Texte source
────

Bonjour Benjamin. Tu formes le duo lyonnais Animali avec Julien Jussey. Quel souvenir gardes-tu de ta toute première rencontre avec lui ?

Benjamin Richardier : Nous nous sommes connus lors de notre rentrée en 6ème, en 96-97. On n’a pas trop trainé ensemble jusqu’à la 3ème. En fait, c’est durant un voyage scolaire en Angleterre qu’on a réalisé qu’on aimait la même musique. Le rock avant tout le reste. En parallèle, nous jouions tous les deux d’un instrument. À partir de là, on ne s’est plus trop lâchés. On a essayé par tous les moyens de se faire remarquer dans des genres musicaux très différents. Et avec plus ou moins de goût et de succès.

Quel est le groupe ou l’artiste qui vous a instantanément réunis ?

Benjamin Richardier : Radiohead. À l’époque, on découvrait ensemble OK Computer. On l’a écouté en boucle pendant plusieurs années. C’est le genre de disque qui te fait éprouver des choses fortes. Surtout à cet âge où tu es impressionnable. Je me rappelle que j’aimais particulièrement la fin des morceaux (Karma Police, Exit Music, Paranoid Android…). Je ressentais un truc quasi systématique. Malheureusement, ce genre de ressenti musical se fait rare en avançant dans la vie. Je pense que c’est ça qu’on recherchait en faisant de la musique et en créant Animali. Ressentir ça avec notre propre musique, et voir si on pouvait le faire ressentir aux autres.

────

Travail demandé
a – Les affirmations suivantes concordent-elles avec l'entretien de Benjamin Richardier sur Animali ? (i) Benjamin Richardier et Julien Jussey se sont connus à leur rentrée en 6ème. (ii) Ils ont passé beaucoup de temps ensemble dès la 6ème. (iii) C'est pendant un voyage scolaire en Espagne qu'ils ont découvert qu'ils aimaient la même musique. Pour chacune, répondez par oui ou non et citez les mots décisifs du texte.
b – Prolongez l'entretien de Benjamin Richardier sur Animali en reprenant juste après sa dernière réponse.

Extrait de données
────

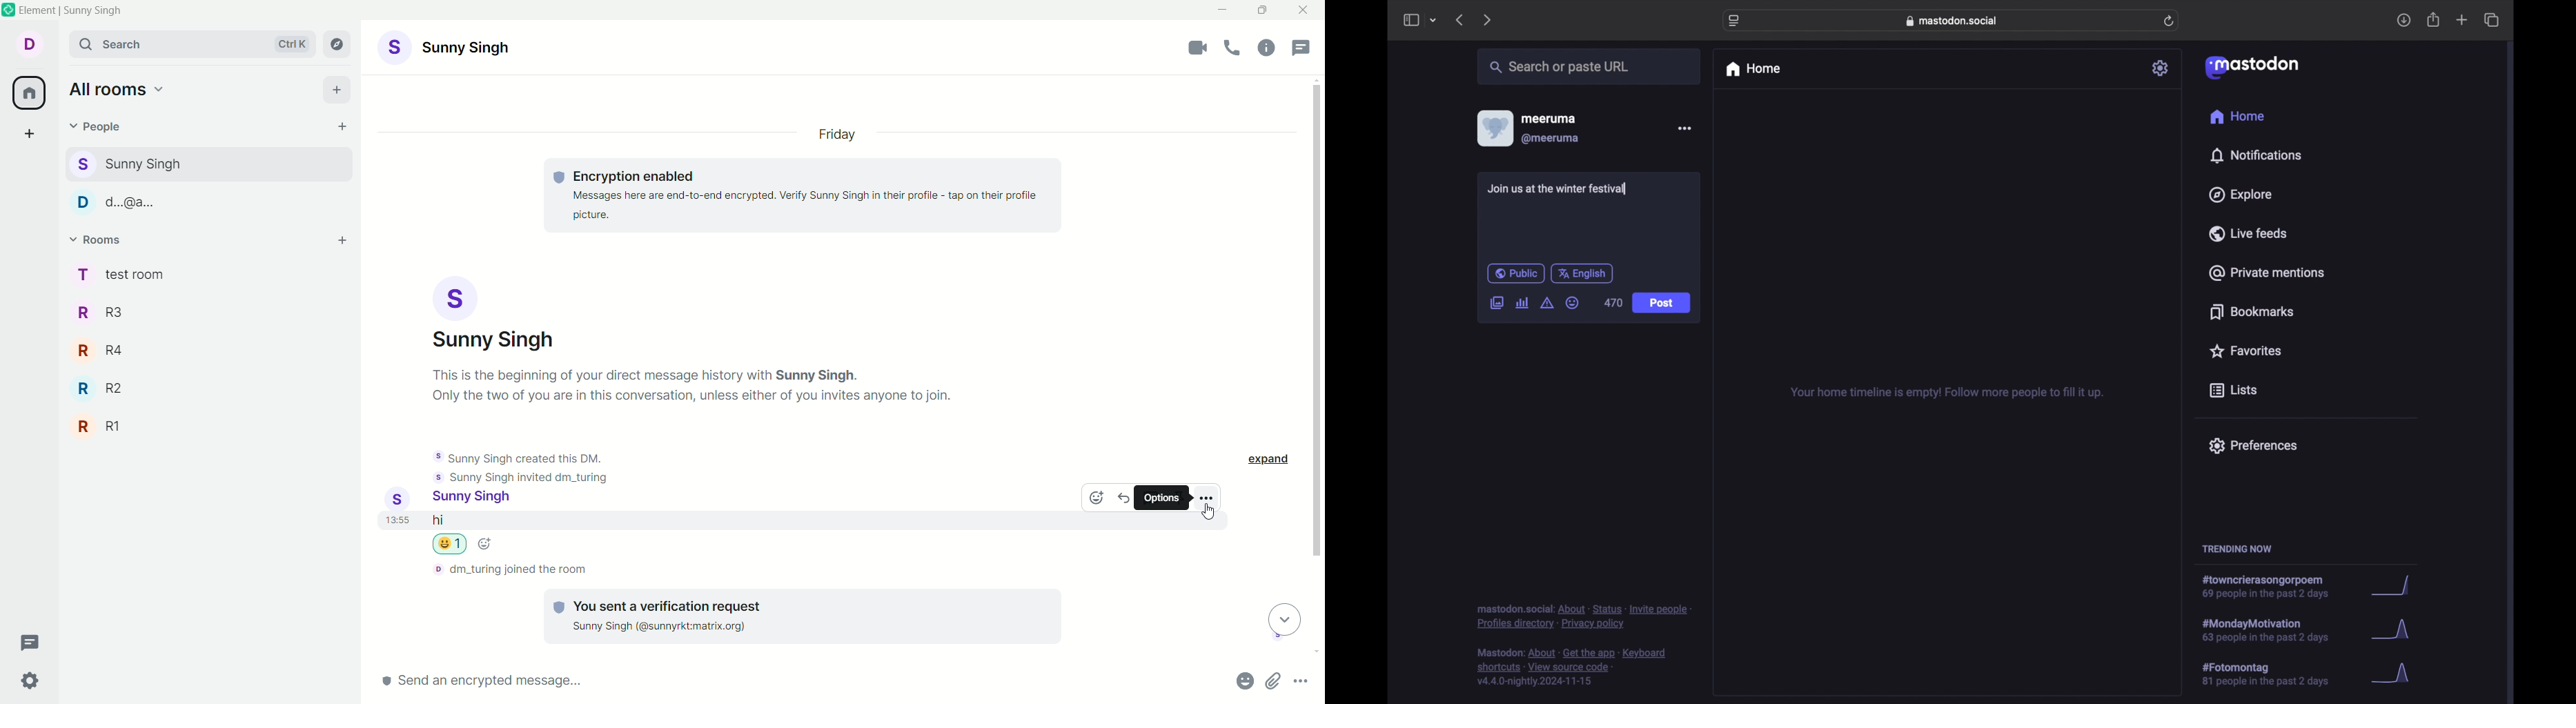 Image resolution: width=2576 pixels, height=728 pixels. What do you see at coordinates (1559, 67) in the screenshot?
I see `search or paste url` at bounding box center [1559, 67].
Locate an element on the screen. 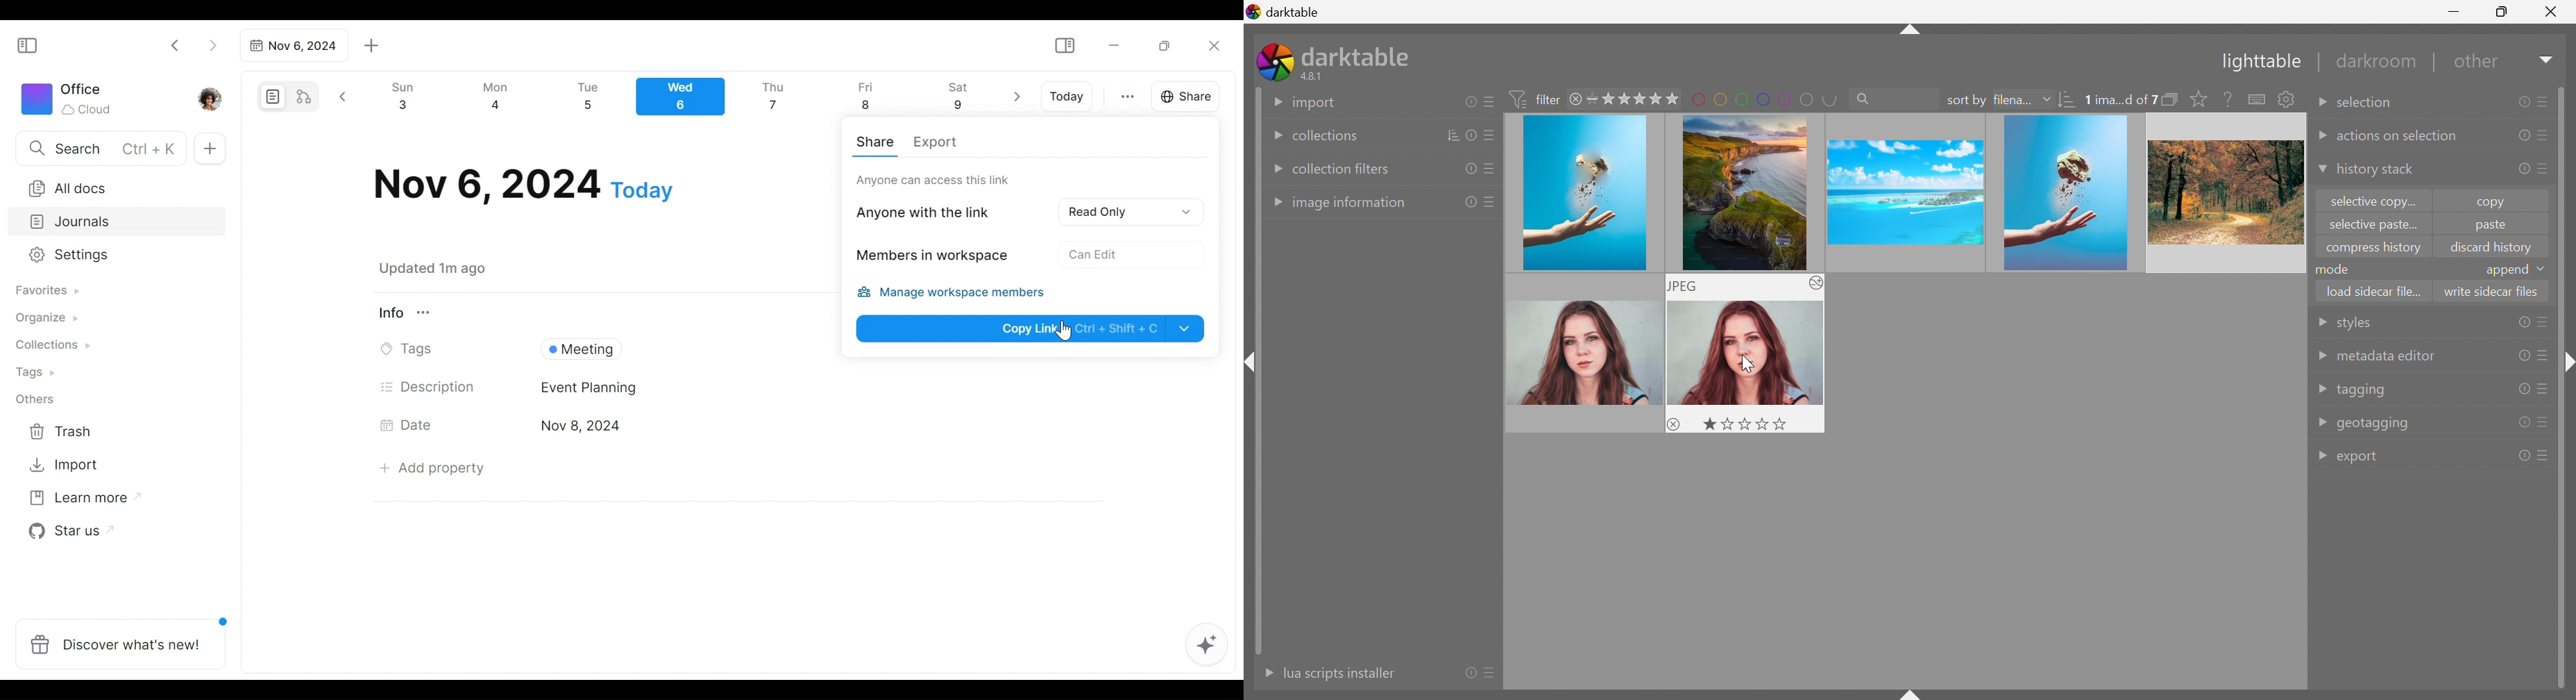  Drop Down is located at coordinates (1275, 169).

────

Réponses attendues
a –
(i) Oui : « Nous nous sommes connus lors de notre rentrée en 6ème, en 96-97. »
(ii) Non : « On n’a pas trop trainé ensemble jusqu’à la 3ème. »
(iii) Non : « c’est durant un voyage scolaire en Angleterre qu’on a réalisé qu’on aimait la même musique. »

b –
La musique est-elle votre seul métier ou avez-vous d’autres occupations professionnelles pour faire bouillir la marmite ?

Benjamin Richardier : Julien est producteur, réalisateur et ingé son. Il est bigrement compétent ! C’est lui qui réalise nos disques. En parallèle, il bosse avec plein d’artistes talentueux. Il a repris les studios Mikrokosm à Lyon. C’est aussi un musicien accompli qui joue les porte-flingues pour Leroy Burgess, sévit dans le Grolektif et anciennement dans Erotic Market. Quant à moi, je suis traducteur pour des ONG. Je reconstruis aussi une maison beaujolaise en m’occupant de mon fils et en écrivant de la musique pour des amis.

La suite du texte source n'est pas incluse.